That is the thing. That is really up to you. I have been in a friendship where the friend constantly degraded me and insulted my wife regularly in private and to her face. Every once and a while I would stand up to him, but for the most part I was passive and let him and his wife push us around emotionally. What confused the issue is that they were helpful in other ways and were actually good friends if you put aside the stuff I wrote before.
Push come to shove, what eventually happened was I had enough with the emotional manipulation and I said get out. There is nothing wrong with standing up for yourself. I have always tried to see both sides of the coin, but when the other side of the coin refuses to compromise and meet in the middle despite every chance you give it you have to make a decision to say "No more. If you can't talk in a civil manner please leave my home."
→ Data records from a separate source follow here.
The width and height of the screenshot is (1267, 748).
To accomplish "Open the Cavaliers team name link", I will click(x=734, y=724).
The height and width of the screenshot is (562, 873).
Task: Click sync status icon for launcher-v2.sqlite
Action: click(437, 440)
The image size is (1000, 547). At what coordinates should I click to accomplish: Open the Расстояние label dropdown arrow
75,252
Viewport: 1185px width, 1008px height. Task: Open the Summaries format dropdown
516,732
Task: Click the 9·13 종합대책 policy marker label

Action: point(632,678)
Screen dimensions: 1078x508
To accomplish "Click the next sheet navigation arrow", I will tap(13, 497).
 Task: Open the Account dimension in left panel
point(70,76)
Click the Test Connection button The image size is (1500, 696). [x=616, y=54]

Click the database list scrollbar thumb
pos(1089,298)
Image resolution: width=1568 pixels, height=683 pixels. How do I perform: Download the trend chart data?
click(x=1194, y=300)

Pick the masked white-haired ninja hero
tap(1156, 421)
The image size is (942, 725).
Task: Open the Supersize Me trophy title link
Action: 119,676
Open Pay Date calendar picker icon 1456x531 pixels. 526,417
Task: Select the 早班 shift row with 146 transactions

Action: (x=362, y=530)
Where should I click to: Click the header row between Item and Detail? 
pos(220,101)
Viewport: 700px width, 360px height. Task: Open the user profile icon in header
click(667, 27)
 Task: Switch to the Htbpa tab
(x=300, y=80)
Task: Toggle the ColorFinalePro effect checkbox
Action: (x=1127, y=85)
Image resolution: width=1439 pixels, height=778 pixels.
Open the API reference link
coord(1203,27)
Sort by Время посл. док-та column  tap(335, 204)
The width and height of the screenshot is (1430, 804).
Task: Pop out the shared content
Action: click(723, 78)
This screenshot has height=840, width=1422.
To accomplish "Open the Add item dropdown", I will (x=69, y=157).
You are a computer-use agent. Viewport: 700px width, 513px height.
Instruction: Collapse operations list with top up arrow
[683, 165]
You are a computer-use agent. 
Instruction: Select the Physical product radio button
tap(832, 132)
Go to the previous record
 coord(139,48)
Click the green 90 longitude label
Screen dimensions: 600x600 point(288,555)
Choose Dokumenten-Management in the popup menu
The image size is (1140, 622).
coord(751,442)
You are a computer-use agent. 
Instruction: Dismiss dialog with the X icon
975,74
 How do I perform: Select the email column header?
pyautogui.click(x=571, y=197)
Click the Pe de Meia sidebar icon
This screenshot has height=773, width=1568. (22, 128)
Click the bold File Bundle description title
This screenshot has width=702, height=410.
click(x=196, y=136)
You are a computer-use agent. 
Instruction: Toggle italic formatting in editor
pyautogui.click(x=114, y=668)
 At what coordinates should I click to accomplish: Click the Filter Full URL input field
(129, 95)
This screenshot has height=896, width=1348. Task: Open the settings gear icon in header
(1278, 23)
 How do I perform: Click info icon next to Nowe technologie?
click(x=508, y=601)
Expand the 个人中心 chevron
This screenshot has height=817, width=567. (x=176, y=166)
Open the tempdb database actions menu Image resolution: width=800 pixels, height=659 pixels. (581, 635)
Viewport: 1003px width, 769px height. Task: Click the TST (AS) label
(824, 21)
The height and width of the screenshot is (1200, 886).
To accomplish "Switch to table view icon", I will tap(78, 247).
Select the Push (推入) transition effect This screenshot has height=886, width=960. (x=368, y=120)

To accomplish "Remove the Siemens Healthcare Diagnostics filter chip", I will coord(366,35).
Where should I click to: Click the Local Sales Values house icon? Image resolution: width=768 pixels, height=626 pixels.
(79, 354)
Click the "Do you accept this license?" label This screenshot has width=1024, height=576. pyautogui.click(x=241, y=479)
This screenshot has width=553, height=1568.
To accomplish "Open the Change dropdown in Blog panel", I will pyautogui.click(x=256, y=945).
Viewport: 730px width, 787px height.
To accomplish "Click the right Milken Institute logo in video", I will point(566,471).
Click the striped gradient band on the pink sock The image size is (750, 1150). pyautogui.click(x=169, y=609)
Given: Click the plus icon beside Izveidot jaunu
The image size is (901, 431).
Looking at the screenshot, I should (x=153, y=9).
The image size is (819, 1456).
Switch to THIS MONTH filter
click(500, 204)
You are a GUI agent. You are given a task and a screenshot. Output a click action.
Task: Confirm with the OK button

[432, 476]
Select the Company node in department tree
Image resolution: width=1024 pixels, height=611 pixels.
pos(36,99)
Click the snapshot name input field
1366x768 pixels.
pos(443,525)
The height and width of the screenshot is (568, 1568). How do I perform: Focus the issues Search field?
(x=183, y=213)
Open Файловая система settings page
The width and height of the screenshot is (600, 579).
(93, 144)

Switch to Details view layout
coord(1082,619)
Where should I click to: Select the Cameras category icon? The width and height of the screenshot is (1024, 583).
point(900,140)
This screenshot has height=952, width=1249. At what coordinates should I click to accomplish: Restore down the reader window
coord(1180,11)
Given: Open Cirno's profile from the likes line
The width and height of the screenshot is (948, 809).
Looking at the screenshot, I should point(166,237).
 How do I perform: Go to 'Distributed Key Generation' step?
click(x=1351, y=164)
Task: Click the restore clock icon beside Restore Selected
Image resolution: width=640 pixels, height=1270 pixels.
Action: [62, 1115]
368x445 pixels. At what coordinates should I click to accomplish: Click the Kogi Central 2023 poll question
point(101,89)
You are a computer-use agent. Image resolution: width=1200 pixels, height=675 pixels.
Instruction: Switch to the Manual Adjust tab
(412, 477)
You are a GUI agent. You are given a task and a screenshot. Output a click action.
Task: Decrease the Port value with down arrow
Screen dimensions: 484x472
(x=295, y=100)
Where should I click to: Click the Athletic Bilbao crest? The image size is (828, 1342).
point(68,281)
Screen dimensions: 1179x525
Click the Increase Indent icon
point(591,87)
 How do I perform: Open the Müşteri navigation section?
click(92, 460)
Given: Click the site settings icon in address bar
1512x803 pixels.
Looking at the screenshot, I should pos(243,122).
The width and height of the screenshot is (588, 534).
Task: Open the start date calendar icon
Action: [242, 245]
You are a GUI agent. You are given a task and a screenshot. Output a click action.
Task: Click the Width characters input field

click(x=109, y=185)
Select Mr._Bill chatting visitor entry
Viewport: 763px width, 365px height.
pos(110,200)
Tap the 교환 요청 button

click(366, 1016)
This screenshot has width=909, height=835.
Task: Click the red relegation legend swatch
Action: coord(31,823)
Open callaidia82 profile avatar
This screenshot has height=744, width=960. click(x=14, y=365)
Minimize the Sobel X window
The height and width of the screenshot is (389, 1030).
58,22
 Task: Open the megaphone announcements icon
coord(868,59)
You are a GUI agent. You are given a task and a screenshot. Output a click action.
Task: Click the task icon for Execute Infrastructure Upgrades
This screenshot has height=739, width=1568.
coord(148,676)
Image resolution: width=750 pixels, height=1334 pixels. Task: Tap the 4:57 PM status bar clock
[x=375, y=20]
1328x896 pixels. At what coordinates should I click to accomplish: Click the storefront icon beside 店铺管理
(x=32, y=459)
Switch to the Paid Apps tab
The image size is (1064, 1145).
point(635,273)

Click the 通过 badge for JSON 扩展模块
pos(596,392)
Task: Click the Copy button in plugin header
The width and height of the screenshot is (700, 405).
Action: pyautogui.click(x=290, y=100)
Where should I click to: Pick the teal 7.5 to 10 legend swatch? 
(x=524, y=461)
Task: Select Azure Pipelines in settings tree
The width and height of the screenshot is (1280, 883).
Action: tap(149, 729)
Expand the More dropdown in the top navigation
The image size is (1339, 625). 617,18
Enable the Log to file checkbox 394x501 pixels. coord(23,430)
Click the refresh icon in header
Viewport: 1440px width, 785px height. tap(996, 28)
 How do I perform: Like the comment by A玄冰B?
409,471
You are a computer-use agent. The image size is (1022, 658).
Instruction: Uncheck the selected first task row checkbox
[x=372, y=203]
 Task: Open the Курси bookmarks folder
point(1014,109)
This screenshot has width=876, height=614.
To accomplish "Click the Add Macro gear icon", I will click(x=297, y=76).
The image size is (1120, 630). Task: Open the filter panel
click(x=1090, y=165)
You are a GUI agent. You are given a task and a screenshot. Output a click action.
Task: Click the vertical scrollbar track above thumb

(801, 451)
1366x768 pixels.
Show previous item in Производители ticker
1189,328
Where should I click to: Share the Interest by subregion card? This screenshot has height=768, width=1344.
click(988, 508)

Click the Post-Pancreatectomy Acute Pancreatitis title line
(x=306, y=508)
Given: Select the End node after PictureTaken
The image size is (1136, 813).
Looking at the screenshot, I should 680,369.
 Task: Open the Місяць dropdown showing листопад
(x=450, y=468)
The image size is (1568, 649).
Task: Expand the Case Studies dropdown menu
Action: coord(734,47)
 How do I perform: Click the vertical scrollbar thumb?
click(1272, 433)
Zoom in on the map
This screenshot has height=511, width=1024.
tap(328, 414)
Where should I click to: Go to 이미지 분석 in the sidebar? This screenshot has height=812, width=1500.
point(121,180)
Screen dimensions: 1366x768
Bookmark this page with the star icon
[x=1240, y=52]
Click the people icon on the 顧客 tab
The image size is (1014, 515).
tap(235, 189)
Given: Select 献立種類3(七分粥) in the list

Just to clarify, just because you have had enough does not justify being rude, hateful or vengeful. You are better than that and being any of those things just sinks you down to the level of that person or people. Stand up for yourself and hold your boundaries, but don't burn bridges. I don't see that friend and I reconciling because of what he has done and the money he stole from me doesn't help, but when people ask what happened, I am tactful but honest. I don't lie about the issue, but I do make sure there is no anger or hostility in my voice since all that does is make me look a fool.
On the other hand, if you are talking about saying enough is enough about life style for example, I have come to the same point about my health recently. Again, that is up to you. When you make any choice like this you must be 100%. Just be sure you are smart in any choice you make with people or life style.